Stop, rather, and consider if the nervous tension produced by an unremitting desire to win, and thus saddle your adversary with the cost of the game, may not be greater than the wear and tear of the routine business from which you are seeking relief.

Stop short of the error that billiards in public is a wholly innocent diversion, when candid reflection must convince you to the contrary. The associations are mostly the reverse of refined, the gambling principle is necessarily involved, and say what you will, non-success is ever attended by a sense of exasperation.

Stop wondering why you don’t feel freshened up for business after a ten hours’ siege of whisky-poker, uninterrupted cigars, and consequent loss of sleep.

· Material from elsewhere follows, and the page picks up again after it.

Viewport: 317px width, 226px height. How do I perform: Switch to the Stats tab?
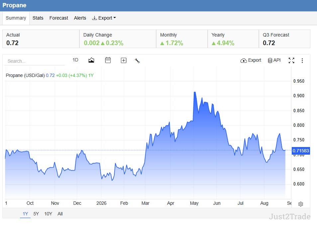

Stop before fancying chess-playing as any sort of relaxation whatever from mental exertion. The game, being a constant mental exercise, in itself should form a diversion from physical, rather than from intellectual, over-work.

Stop short of daily conviviality after business hours. The idea that regular rum or beer-guzzling, even with the merriest of companions, can be sooner or latter anything but injurious is either hypocritical or ridiculous.

Stop, likewise, short of spreeing as a relief from business cares. Indeed, as between the hebdomadal hurrah and the diurnal hoist, the distinction is so thoroughly relative to the confessedly evil effects in both cases as not to be worthy of consideration.

Stop before seeking recreation in low resorts. Give them all a wide berth—concert-saloons, dives, dens, hells, houses of ill-repute, bucket-shops, slums, cribs, joints—all! and remember that what is essentially debasing can never reanimate exhaustion or repair fatigue.